Clin Res Cardiol 108, Suppl 2, October 2019

Two-year follow-up of a TTI-dependent Cryo-PVI ablation protocol – Can a 2-minute freeze be sufficient?
D.-L. Federle1, K. Weinmann1, F. Glöckler1, T. Stephan1, K. Petscher1, W. Rottbauer1, T. Dahme1, A. Pott1
1Klinik für Innere Med. II, Universitätsklinikum Ulm, Ulm;

Background

The optimal freeze duration in cryoballoon pulmonary vein isolation (PVI) is still under debate. Since introduction of the 2nd generation cryoballoon in combination with the spiral mapping catheter, real time-recordings of the time-to pulmonary vein isolation (TTI) has emerged as an essential procedural parameter. It was shown, that patients treated with a TTI-dependent titration of the cryoenergy experience fewer procedural complications compared to patients with a fixed freeze protocol. Also, short term clinical outcome was not different in patients treated with a TTI vs. a fixed protocol. However, the time of follow-up in those studies is limited.

Aim of the study

We analysed the clinical 2 year outcome in patients undergoing a TTI-guided protocol compared to patients with a fixed ablation protocol to evaluate the efficacy of both ablational strategies.

Methods

In this study, we included 200 patients with symptomatic atrial fibrilation (AF), in which a cryoballoon-PVI was performed. 100 patients were treated  with a time to isolation guided protocol (TTI group), whereas the other 100 patients were treated with a fixed ablation protocol (fixed group). In the fixed group a 240s freeze cycle was followed by a 240s bonus freeze after pulmonary vein isolation. In the TTI group freeze duration was 120s if TTI was < 30s, 180s if TTI was 30s. If TTI was > 60s, a 180s bonus freeze was applied (figure 1).

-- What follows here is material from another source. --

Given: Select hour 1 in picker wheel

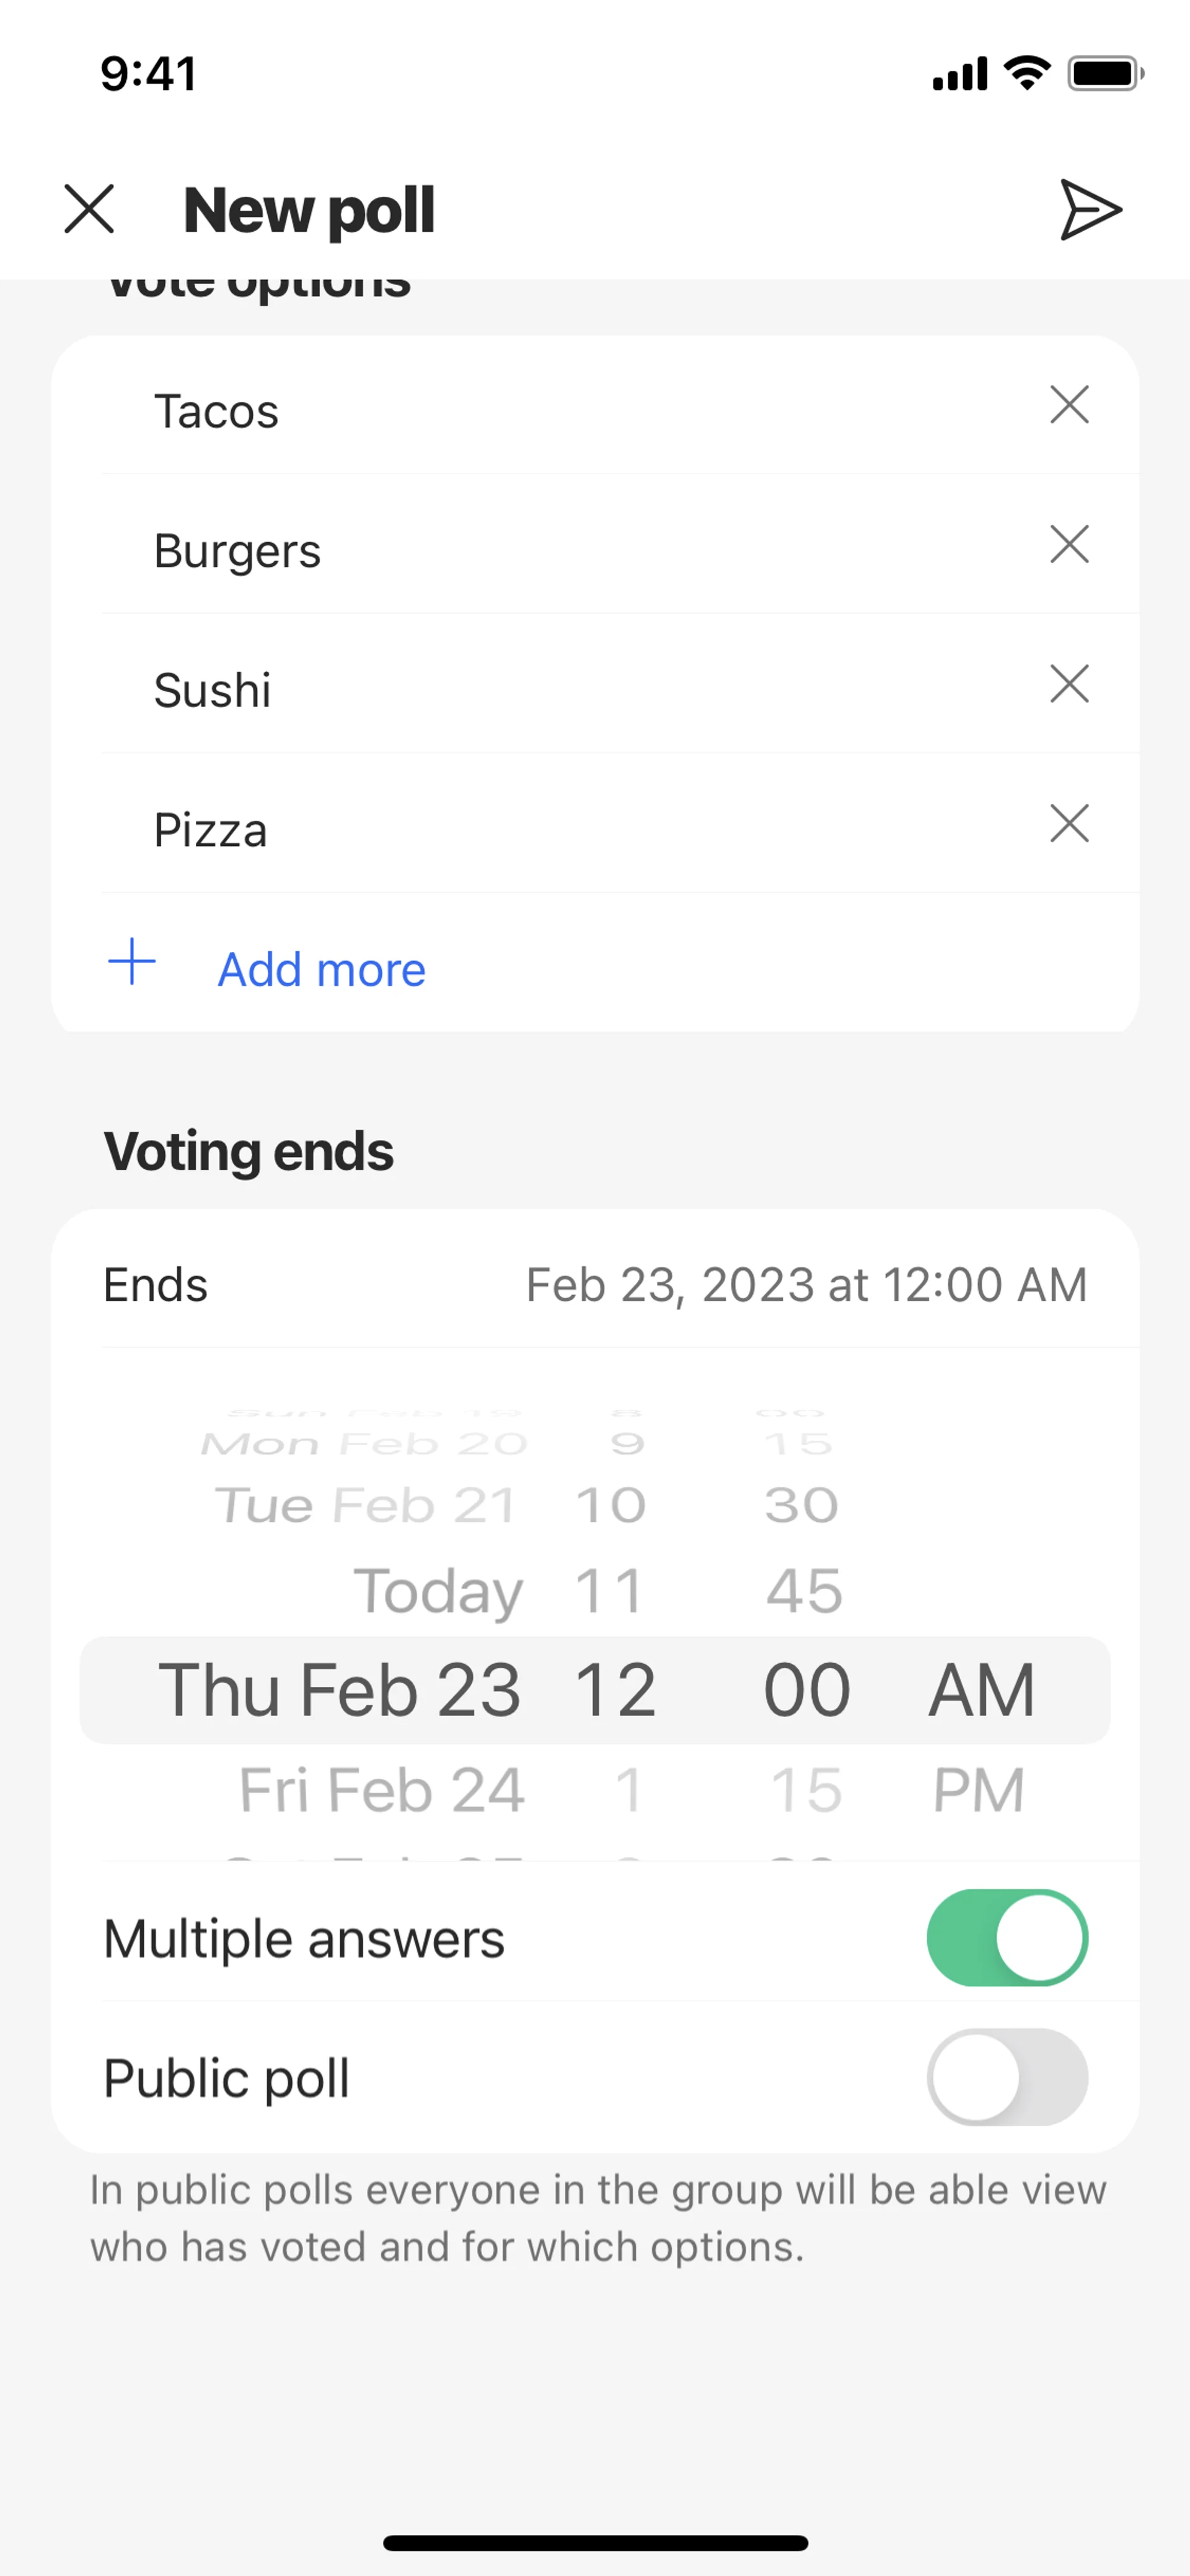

 Figure 1: Flowchart depicting cryoenergy dosing depending on TTI or fixed group.

Results

After a mean follow-up time of 764±437 days, there is no significant difference regarding the recurrence of atrial arrhythmia including the intake of class I/III antiarrhythmic drugs between the TTI group (57.6%) and the fixed group (66.2%; p=0.1). The number of hospitalisations due to atrial arrhythmia in the first year is not different in both groups (TTI: 2.2±4.8; fixed: 2.1±4.9; p=0.9). In patients with recurrence of atrial arrhythmia, there is no difference regarding the EHRA-score (TTI: 1.9±1.0, fixed: 1.7±0.9; p=0.4) or the left ventricular ejection fraction (LVEF) (TTI: 63.9±10.6, fixed: 63.3±11.5; p= 0.8).

Conclusion

The two year atrial arrhythmia recurrence rate of patients treated with the cryoballoon is not different between the TTI group and the fixed group. Further clinical parameters such as the EHRA-score, rehospitalisation rate or LVEF are also comparable. This indicates, that individualizing, i.e. decreasing cryoenergy is as effective as conventional ablational strategies.